*The task*
Lay out every line of the records below as a Markdown table with the columns Row and Line, skipping blank lines and leaving the pictures out.

Pointing data for screenshots:
◇ ◇ ◇ ◇

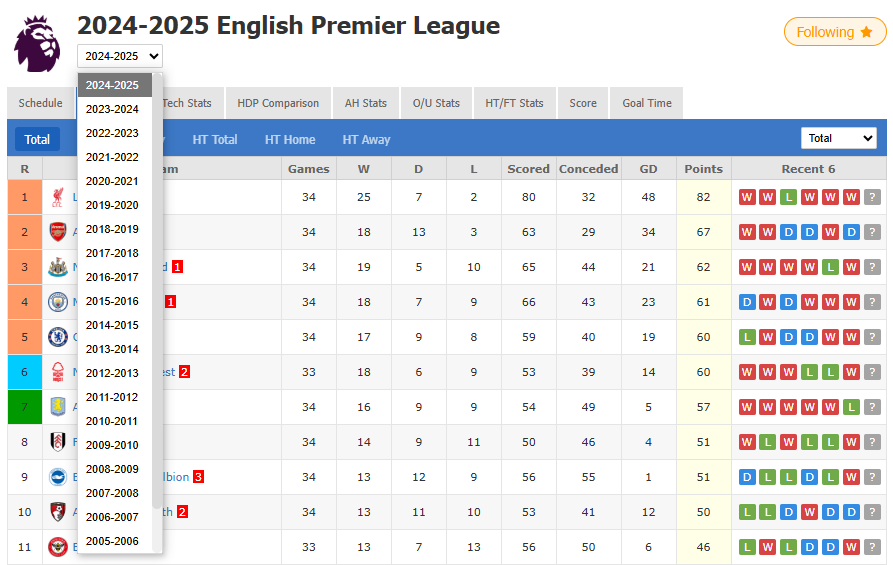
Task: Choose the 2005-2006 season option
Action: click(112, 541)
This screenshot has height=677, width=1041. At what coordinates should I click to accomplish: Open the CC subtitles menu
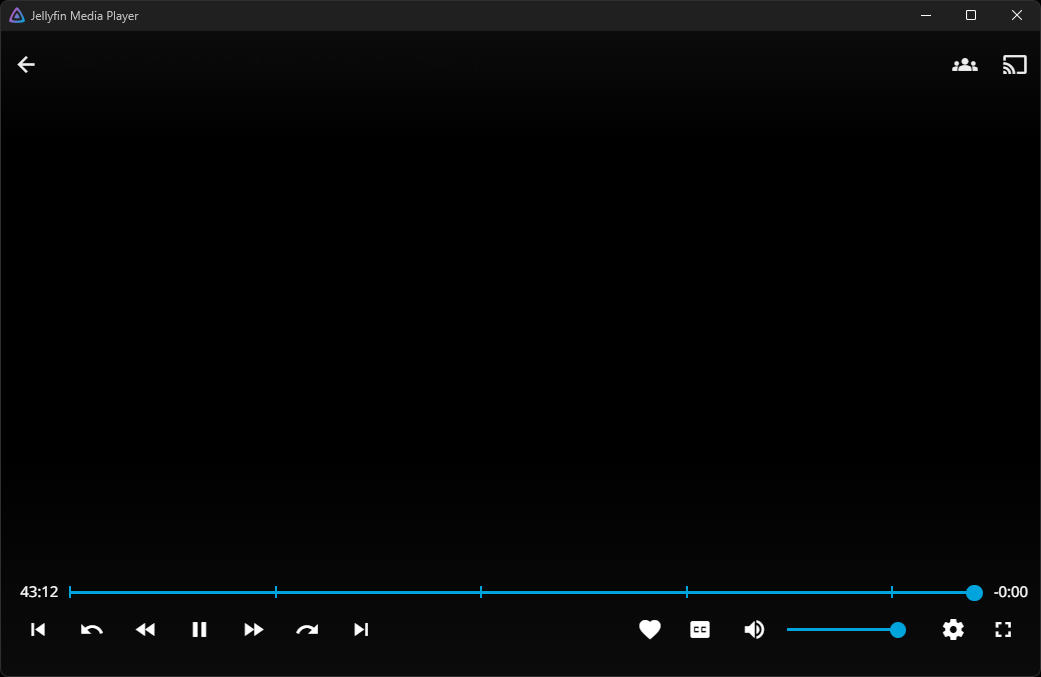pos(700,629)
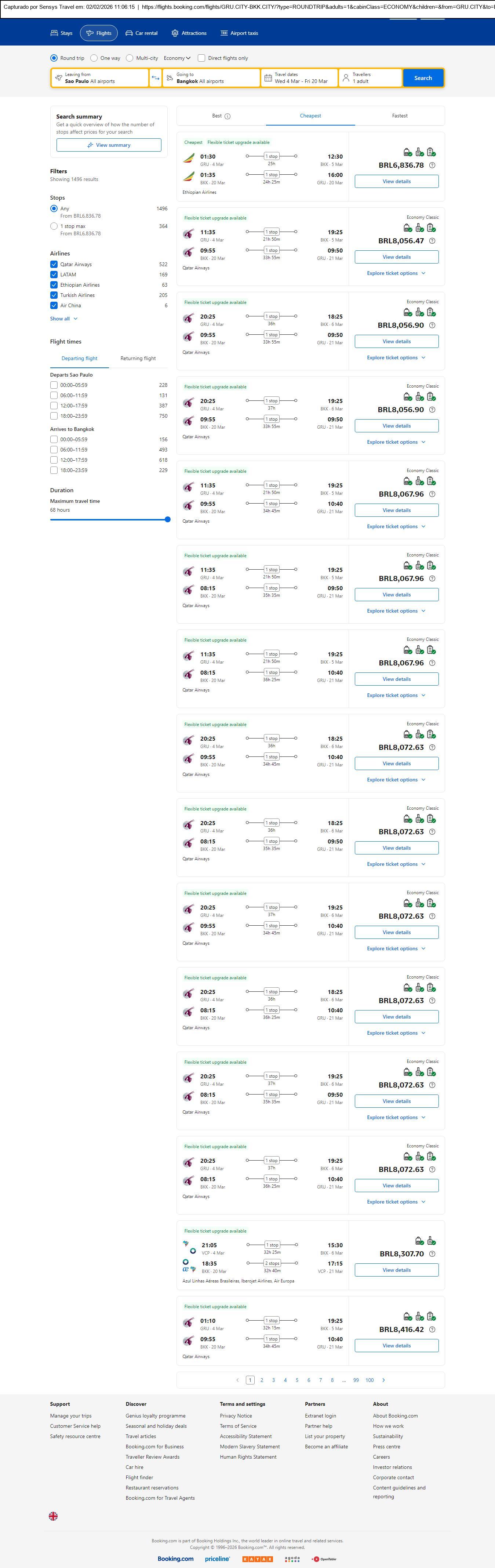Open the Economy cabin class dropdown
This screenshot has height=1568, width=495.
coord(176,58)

◇ ◇ ◇ ◇

*Result of this exercise*
| Row | Line |
|---|---|
| 1 | Task: Choose the 2005-2006 season option |
| 2 | Action: click(112, 541) |
| 3 | This screenshot has height=677, width=1041. At what coordinates should I click to accomplish: Open the CC subtitles menu |
| 4 | pos(700,629) |
| 5 | Open the Economy cabin class dropdown |
| 6 | This screenshot has height=1568, width=495. |
| 7 | coord(176,58) |